** start of Page **
One more object of the present disclosure is to provide an integral air valves and reactor assembly for a metal hydride heat pump which gives uniform air distribution in the reactor.
It is still another object of the present disclosure to provide an integral air valves and reactor assembly for metal hydride heat pump which is compact, light in weight, and height which decreases the drag forces on the vehicle or which the pump is mounted.

Other objects and advantages of the present disclosure will be more apparent from the following description when read in conjunction with the accompanying figures, which are not intended to limit the scope of the present disclosure.

SUMMARY
In accordance with an embodiment of the present disclosure, there is provided a device for cyclic switching of heat transfer mediums in a metal hydride heat pump, said device comprising:
a first heat exchanger and a second heat exchanger;
a first valve and a second valve positioned between said heat exchangers, said first valve and said second valve are separated by a partition such that each valve defines a plenum for connecting internal ducts;
a shell for containing said heat exchangers and said valves, said shell is adapted for defining flow paths for plurality of heat transfer mediums, in which each of the flow path transits through one of said heat exchangers via a means selected from one of said valves and one of said internal ducts.
** end of Page **
** start of Data lines **
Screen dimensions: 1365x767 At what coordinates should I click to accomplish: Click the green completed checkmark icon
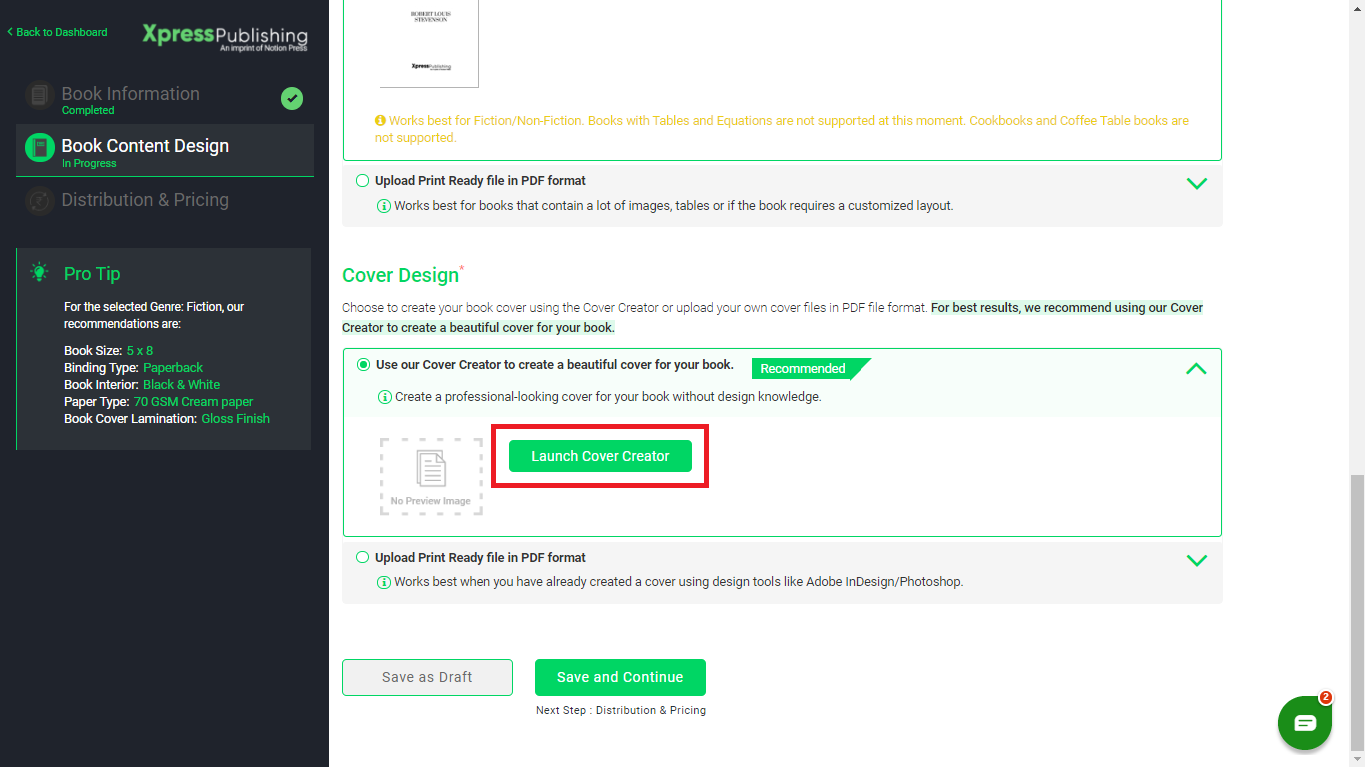coord(292,98)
** end of Data lines **
**Requirements:**
[a] Repeat, word for word, the stretch of the heat pump passage from "One more object" through "pump is mounted.".
[b] According to the heat pump passage, what does the partition between the first valve and the second valve accomplish?
The material placed after the heat pump passage comes from a different source.

**Exercise solutions:**
[a]
One more object of the present disclosure is to provide an integral air valves and reactor assembly for a metal hydride heat pump which gives uniform air distribution in the reactor.
It is still another object of the present disclosure to provide an integral air valves and reactor assembly for metal hydride heat pump which is compact, light in weight, and height which decreases the drag forces on the vehicle or which the pump is mounted.

[b] The partition separates the two valves so that each valve defines a plenum for connecting internal ducts.